The Mail service can send email messages to one or more recipients. A message contains a subject, a plaintext body, and an optional HTML body. It can also contain file attachments and a limited set of headers.
You can use any email address for a recipient. A recipient can be in the message's "to" field, in the "cc" field, or hidden from the message recipients (a "blind carbon copy" or "bcc").

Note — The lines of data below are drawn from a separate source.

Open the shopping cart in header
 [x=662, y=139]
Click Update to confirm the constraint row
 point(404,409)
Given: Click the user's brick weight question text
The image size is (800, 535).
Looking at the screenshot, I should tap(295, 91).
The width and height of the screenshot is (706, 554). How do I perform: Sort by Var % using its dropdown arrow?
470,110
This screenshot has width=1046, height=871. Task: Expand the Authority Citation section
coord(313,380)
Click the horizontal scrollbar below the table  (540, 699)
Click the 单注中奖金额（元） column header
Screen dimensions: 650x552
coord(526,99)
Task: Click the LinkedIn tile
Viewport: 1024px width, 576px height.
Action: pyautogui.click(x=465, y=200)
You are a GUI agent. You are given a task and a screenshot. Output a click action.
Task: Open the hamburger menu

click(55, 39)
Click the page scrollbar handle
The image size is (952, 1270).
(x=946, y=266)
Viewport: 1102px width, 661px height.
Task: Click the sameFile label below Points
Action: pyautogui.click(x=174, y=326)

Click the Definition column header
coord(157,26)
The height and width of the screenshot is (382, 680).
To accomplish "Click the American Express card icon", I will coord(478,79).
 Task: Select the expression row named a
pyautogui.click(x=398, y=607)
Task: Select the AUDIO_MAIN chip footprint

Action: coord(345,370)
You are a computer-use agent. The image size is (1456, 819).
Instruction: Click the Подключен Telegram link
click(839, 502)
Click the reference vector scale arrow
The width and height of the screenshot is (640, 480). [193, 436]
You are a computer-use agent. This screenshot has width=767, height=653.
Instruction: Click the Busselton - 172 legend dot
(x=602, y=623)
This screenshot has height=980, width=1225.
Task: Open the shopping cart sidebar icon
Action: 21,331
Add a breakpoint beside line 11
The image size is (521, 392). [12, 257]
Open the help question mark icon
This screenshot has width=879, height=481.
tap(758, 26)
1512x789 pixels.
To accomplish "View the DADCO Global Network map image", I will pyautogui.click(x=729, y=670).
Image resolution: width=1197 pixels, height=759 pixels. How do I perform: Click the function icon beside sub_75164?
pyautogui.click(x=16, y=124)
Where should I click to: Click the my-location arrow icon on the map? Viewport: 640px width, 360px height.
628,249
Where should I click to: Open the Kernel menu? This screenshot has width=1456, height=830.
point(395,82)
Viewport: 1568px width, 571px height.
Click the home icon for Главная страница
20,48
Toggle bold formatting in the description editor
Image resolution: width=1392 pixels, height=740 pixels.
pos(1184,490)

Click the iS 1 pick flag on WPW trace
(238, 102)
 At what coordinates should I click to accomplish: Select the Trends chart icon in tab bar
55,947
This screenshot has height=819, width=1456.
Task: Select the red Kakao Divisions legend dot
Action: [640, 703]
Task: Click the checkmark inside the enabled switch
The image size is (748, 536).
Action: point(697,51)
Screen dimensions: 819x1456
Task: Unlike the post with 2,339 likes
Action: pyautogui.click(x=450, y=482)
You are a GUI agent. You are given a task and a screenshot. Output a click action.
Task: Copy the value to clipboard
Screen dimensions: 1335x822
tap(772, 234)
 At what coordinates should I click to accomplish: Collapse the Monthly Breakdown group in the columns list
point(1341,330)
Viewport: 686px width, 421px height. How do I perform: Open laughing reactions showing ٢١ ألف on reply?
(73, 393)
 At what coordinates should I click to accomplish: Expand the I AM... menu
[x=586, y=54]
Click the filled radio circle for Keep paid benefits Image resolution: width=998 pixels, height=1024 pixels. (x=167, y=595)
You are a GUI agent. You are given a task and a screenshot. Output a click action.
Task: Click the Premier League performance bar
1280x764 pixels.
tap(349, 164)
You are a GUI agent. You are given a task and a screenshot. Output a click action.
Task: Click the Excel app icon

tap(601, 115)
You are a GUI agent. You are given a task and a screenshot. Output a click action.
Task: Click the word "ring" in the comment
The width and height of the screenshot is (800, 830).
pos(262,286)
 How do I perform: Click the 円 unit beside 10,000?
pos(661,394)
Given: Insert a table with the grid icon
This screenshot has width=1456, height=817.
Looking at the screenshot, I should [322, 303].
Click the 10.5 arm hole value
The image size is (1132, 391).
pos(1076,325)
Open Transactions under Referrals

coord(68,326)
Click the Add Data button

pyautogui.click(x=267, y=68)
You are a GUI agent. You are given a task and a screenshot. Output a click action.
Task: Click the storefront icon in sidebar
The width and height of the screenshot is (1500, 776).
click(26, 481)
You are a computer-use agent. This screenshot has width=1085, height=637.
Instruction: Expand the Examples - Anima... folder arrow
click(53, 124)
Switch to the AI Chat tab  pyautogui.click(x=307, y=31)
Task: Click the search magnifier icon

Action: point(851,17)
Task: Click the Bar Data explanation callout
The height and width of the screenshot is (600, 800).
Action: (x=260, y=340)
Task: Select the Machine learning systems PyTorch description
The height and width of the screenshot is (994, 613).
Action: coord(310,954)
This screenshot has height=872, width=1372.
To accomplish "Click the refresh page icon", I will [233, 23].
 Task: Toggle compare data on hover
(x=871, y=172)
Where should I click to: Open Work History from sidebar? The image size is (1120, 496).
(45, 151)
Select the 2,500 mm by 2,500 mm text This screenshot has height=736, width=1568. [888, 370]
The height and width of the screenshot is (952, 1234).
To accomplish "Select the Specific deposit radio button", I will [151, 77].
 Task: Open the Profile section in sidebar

When an application calls the Mail service to send a message, the message is queued, and the call returns immediately. The Mail service uses standard procedures for contacting each recipient's mail server, delivering the message, and retrying if the mail server cannot be contacted.
Who can send mail
For security purposes, the sender address of a message must be one of the following:
- The Gmail or Google Apps Account of the user who is currently signed in
- Any email address of the form
- Any email address listed in the Cloud Platform Console under Email API Authorized Senders
All email addresses on the Email API Authorized Senders list need to be valid Gmail or Google-hosted domain accounts. App Administrators can add the following accounts to the list of Authorized Senders:
- Their own email address
- Any group for which they are an Owner or Manager
- Applications hosted in a Google Apps domain:
noreply@[DOMAIN].com, as long as
noreply@[DOMAIN].comis a valid account (user or group).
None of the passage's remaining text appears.